▶ [Input data]:
● ● ● ● ● ● ●

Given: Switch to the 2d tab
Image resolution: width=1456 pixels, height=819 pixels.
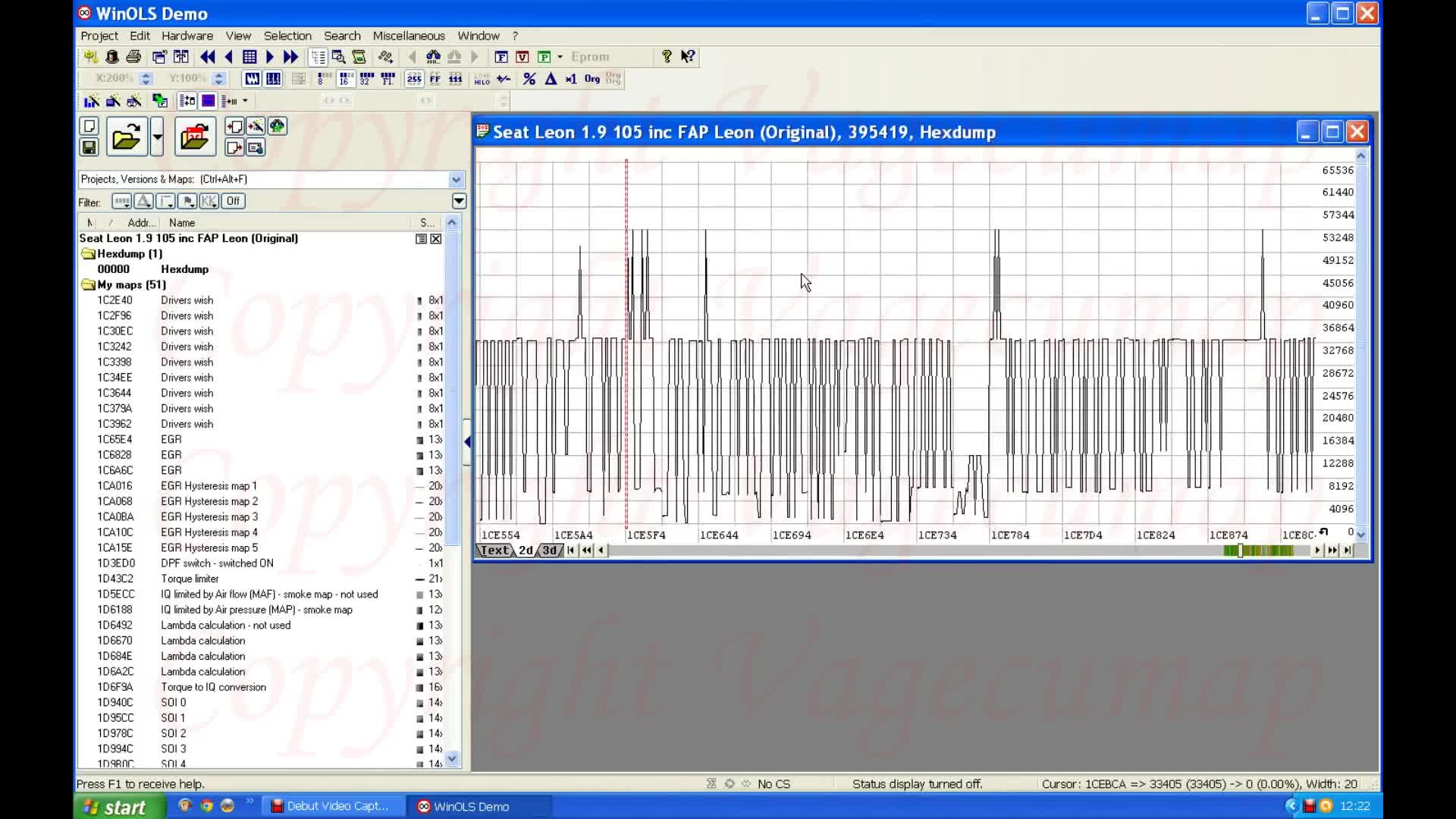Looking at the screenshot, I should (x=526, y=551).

● ● ● ● ● ● ●

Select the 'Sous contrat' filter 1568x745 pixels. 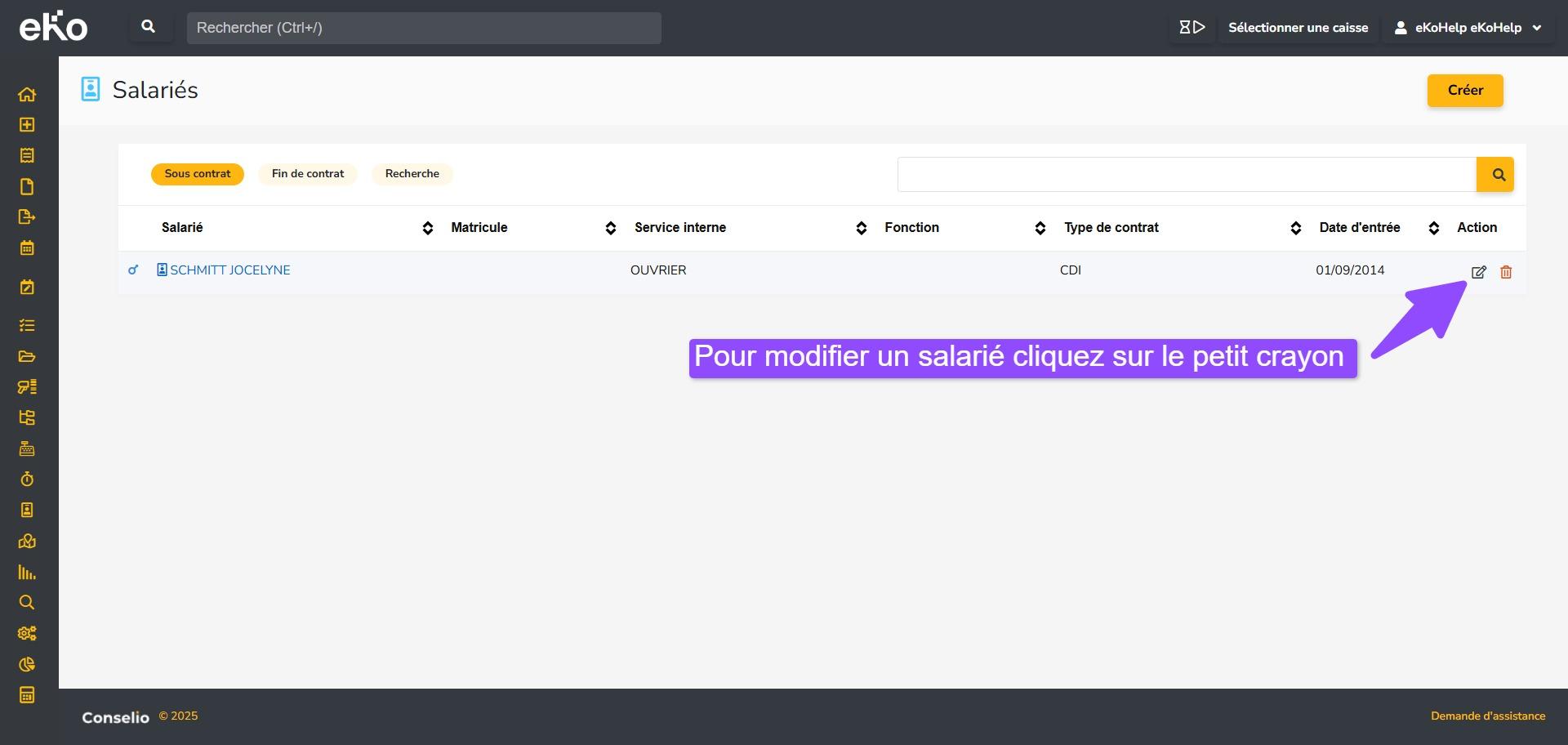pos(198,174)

● ● ● ● ● ● ●

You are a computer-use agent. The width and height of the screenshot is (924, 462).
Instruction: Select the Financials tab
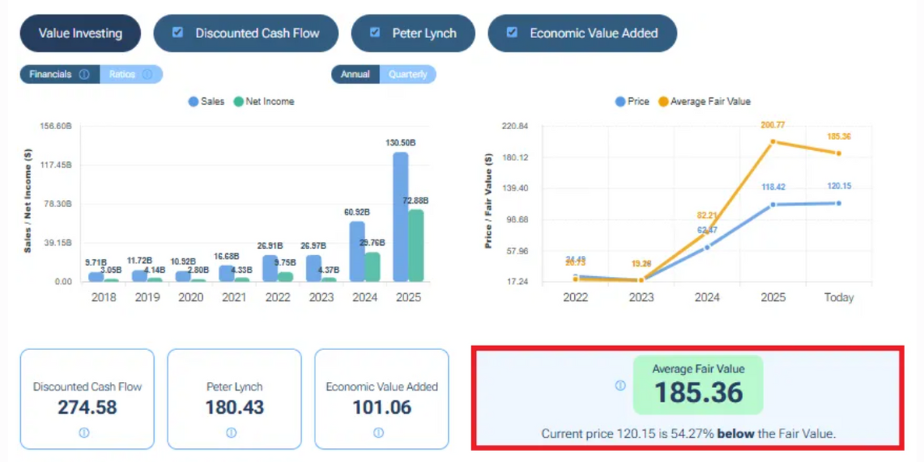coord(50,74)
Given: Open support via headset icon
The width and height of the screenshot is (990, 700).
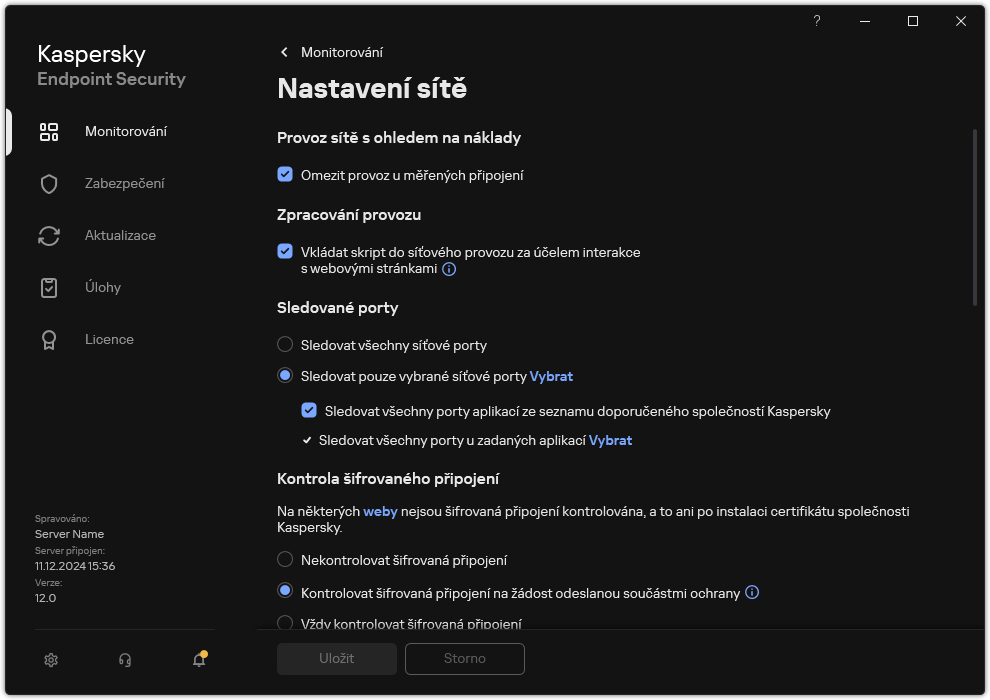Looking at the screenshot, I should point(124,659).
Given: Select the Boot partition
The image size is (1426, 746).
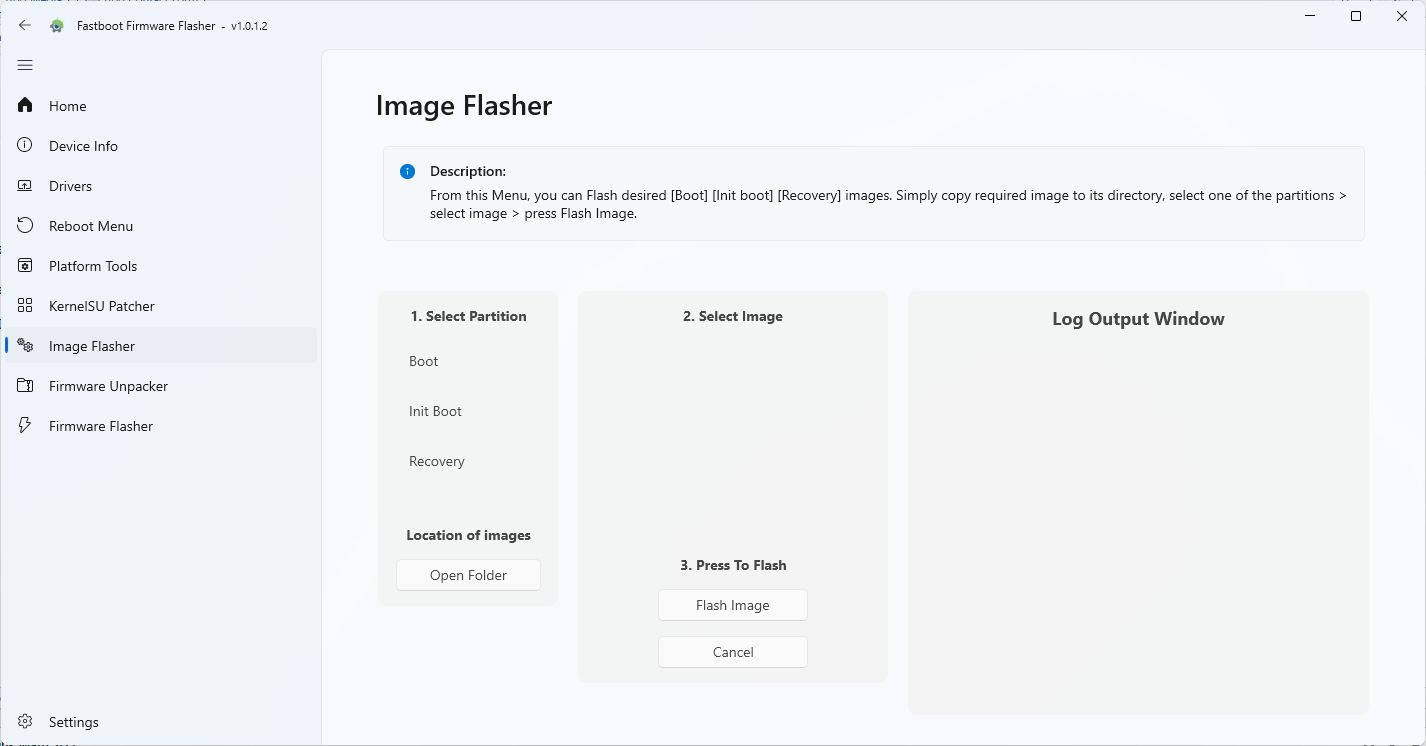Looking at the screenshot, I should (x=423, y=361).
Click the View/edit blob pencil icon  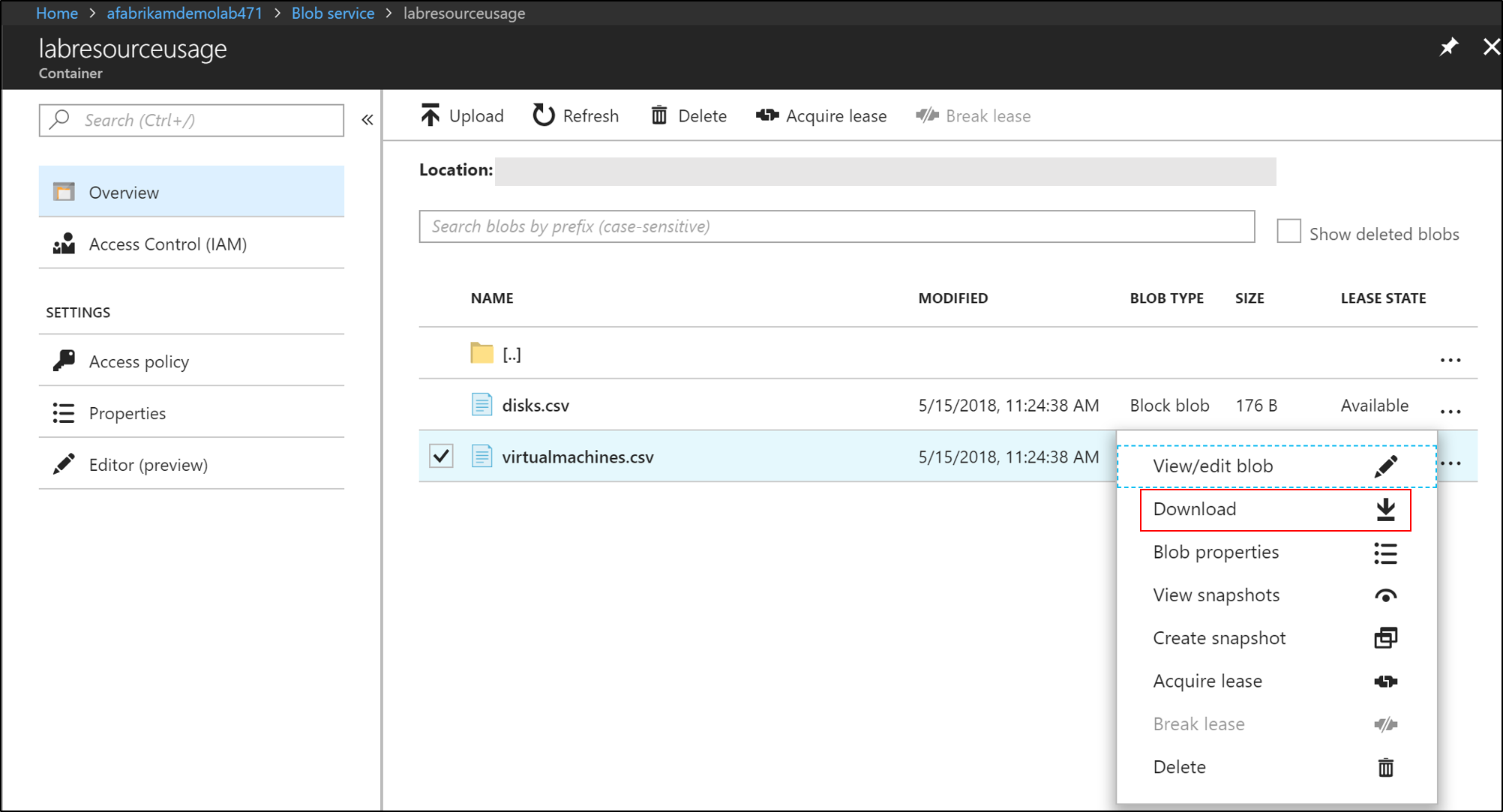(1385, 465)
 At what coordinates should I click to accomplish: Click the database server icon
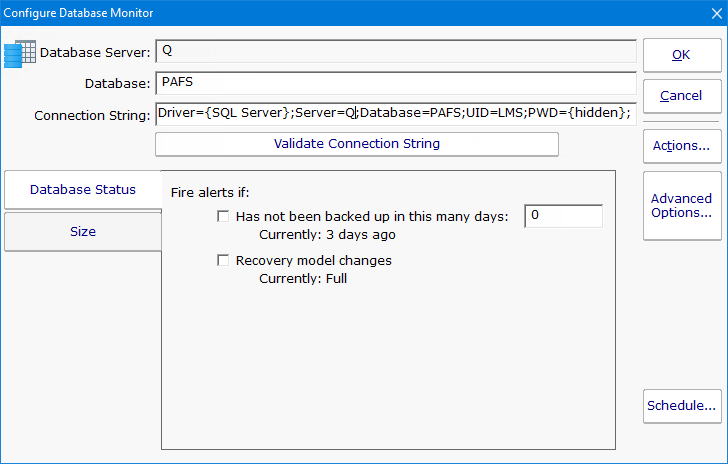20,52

● ● ● ● ● ● ●

▶ [What the task asks]: Can you duplicate the items starting at the line containing "Given: Switch to the 2d tab" and ending at the line containing "Looking at the screenshot, I should (x=526, y=551).", with the pictures left out?

▶ [Worked answer]:
Given: Switch to the 2d tab
Image resolution: width=1456 pixels, height=819 pixels.
Looking at the screenshot, I should (x=526, y=551).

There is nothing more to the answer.